── RECORDS SHOWN

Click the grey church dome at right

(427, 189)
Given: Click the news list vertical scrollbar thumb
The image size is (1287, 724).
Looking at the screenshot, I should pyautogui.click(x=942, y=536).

────

EXERCISE DIRECTIONS.
Every entry above should be given again exactly as shown.

SOLUTION FOR THIS EXERCISE.
Click the grey church dome at right

(427, 189)
Given: Click the news list vertical scrollbar thumb
The image size is (1287, 724).
Looking at the screenshot, I should pyautogui.click(x=942, y=536).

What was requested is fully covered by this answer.